Krion, don't! Krion, don't! Krion, don't!
But it was too late. I could only stare helplessly at the blood on my hands as Kristal came at me with fists and nails and teeth, utterly hysterical.
Curse you! Curse you! Curse you! Curse you…!
Harken's golden eyes glazed over, and the moment they did, Kristal froze and let out a wail that has haunted me ever since. She fell against me, drawing tiny panicked breaths that sounded like the whimpers of a small child. "I'm sorry, I'm so sorry", I tried to tell her, holding her as gently as I could, but it was of no use. Kristal went limp and knew nothing more.
Oh, if she only knew how adeptly she cursed me that day. I AM cursed. I wake up every night, weeping without tears just as I did on that Light-forsaken day when I held my aunt in my arms and came to understand fully what I had done. I haven't been able to shed a single tear since, and the dreams that hunt me down every night force me to make that stab, to kill him, again and again, to hear her terrible grief again and again. And I don't think I have those dreams because I was forced to kill Harken, although that was bad enough. I knew it was the only right thing to do, though, and although the Light knows I never asked for that duty, it was given to me and I accepted it.

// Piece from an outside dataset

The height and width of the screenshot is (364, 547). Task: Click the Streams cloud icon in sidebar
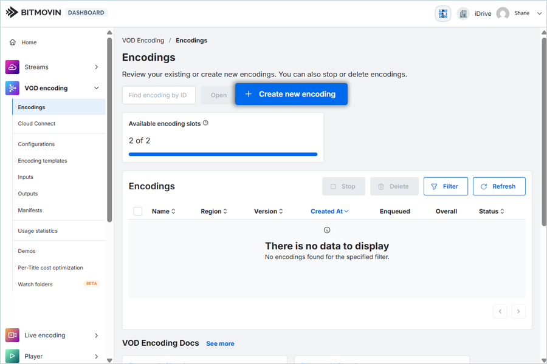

It is that awful wail, the testimonial to the terrible hurt I inflicted upon Kristal in doing the right thing, that I cannot bear. I did my duty, I did the right thing, and I killed two people in so doing. Dear Creator, make that three, for I truly don't know how much life is left in me. It is so different to kill in battle and to kill a helpless man, someone you care about, someone who is loved. No matter how good the reason is. Walking away from a battlefield and leaving others to deal with the destruction you've caused is also somewhat different from seeing the results of your actions every single day, keeping watch over the loved ones of those you have killed and never letting them out of your sight for fear they might do themselves harm. Kristal was like that for the first month after Harken's death, and for the entire journey from Ghealdan to Tar Valon she cried herself to sleep every night. I could do nothing to help her, she wouldn't and couldn't accept any comfort from me. She didn't curse me again; she couldn't even speak to me for the first few days. And when she finally had the strength to look me in the eyes again and talk to me, she never mentioned those events again in my presence.
Weeks after, she told me that I did the right thing and that it was exactly what Harken wanted. But to this day, she has never told me she has forgiven me for what I had to do. She is Aes Sedai. She cannot speak a word that is not true.
Doing my duty made me betray everything I held dear. How am I supposed to live with that knowledge? I may be close to finishing my training in the Tower, but how in the name of Light am I supposed to look forward to being a Warder, knowing that I have done grievous harm to one Aes Sedai already, a woman I promised to protect? Who would ever want me as a Warder anyway, after a failure like this? I have no right to call myself anyone's protector. Light, do I even have the right to call myself a Shienaran man after delivering such a terrible blow to a beloved kinswoman?
Well. Perhaps I do, at that. A childhood memory of something my father used to say comes to me suddenly, and it brings with it both sadness and a flicker of hope.
There is a saying in Shienar: duty is heavier than a mountain. My father used to tell me that even a grown man is little more than a mewling infant until he knows what that saying means, what it truly means. I fear that I have learned that lesson at a terrible price.
But I have learned it.
At least I hope so.
I just wish it didn't have to come with such a terrible price.